BlackRock, the world’s largest asset manager, is cutting about 500 jobs following a period of rapid hiring.
A spokesperson for BlackRock told CNN on Wednesday that the layoffs amount to less than 3% of the company’s workforce.
(BLK), a leader on Wall Street, has been on a major hiring spree in recent years.
The company hasn’t conducted a major round of layoffs since 2019 and has increased its headcount by about 22% over the past three years, a BlackRock spokesperson told MarketWatch, adding the job cuts are coming in the face of an “unprecedented market environment.”
News of the job cuts was first reported by Business Insider.
BlackRock is just the latest major company and Wall Street firm to cut jobs.

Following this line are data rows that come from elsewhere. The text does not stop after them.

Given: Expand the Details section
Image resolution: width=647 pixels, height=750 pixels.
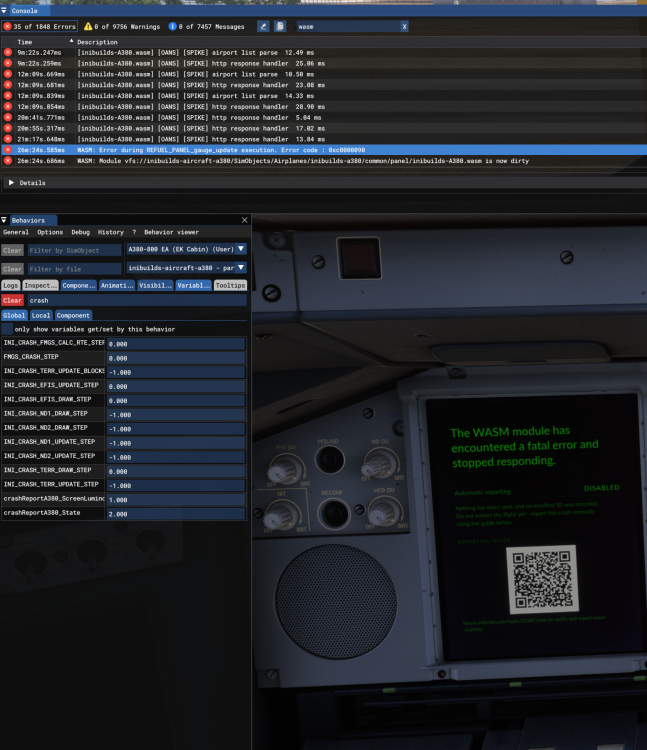Looking at the screenshot, I should pyautogui.click(x=11, y=183).
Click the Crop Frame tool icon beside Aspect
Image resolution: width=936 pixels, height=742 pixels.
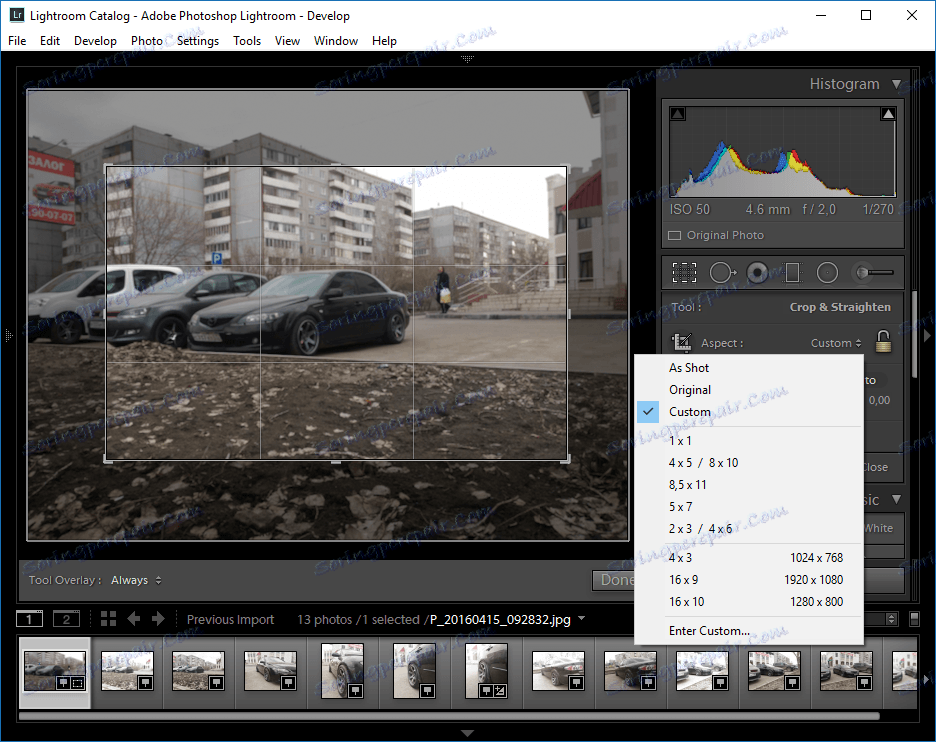click(x=683, y=343)
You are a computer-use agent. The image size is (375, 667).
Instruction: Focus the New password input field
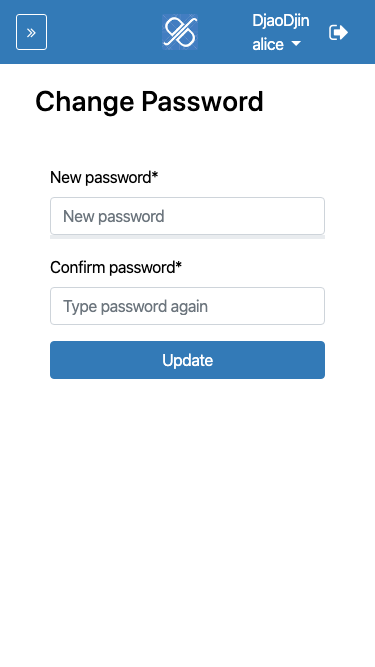(188, 216)
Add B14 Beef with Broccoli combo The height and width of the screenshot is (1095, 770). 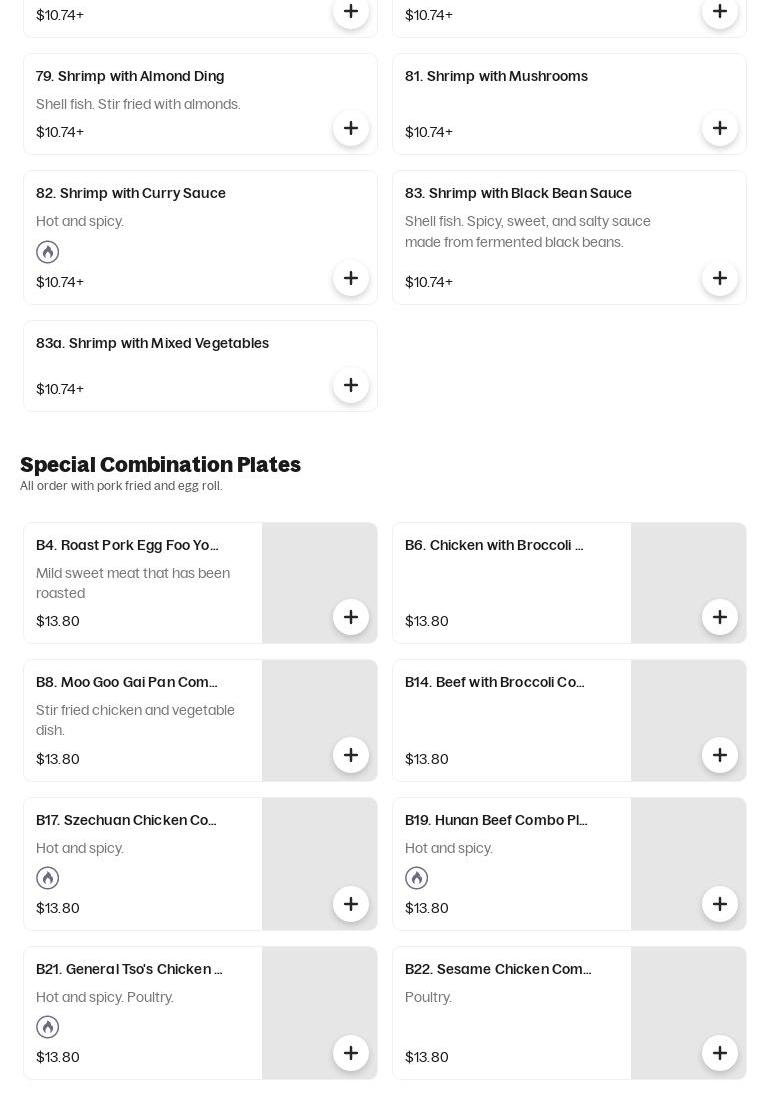click(720, 755)
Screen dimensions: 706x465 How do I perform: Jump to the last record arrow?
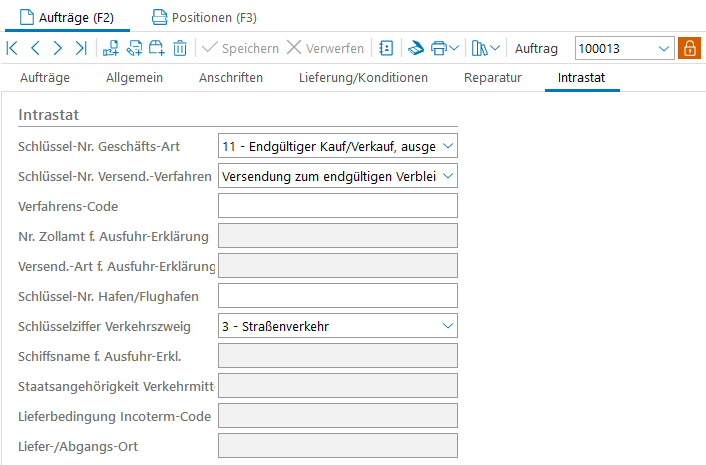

Earlier this week, a person familiar with the matter told CNN that Goldman Sachs planned to cut up to 5,200 jobs amid a slump in global dealmaking and economic uncertainty.
Amazon revealed last week it is laying off about 18,000 employees, exceeding rumors of layoffs of about 10,000. Salesforce, the tech company run by billionaire Marc Benioff, also said last week it is cutting about 10% of its roughly 73,000 employees.
Last year marked the second-best year of job growth in American history.
However, a growing number of companies have disclosed plans to lay off workers.
Led by tech and media companies, employers announced 43,651 job cuts in December, up 129% from the same period of 2021, according to outplacement firm Challenger, Gray & Christmas.
Despite the uptick in layoffs, many other companies appear reluctant to cut jobs amid the ongoing worker shortage. Last week, the Labor Department said initial jobless claims unexpectedly declined to a three-month low.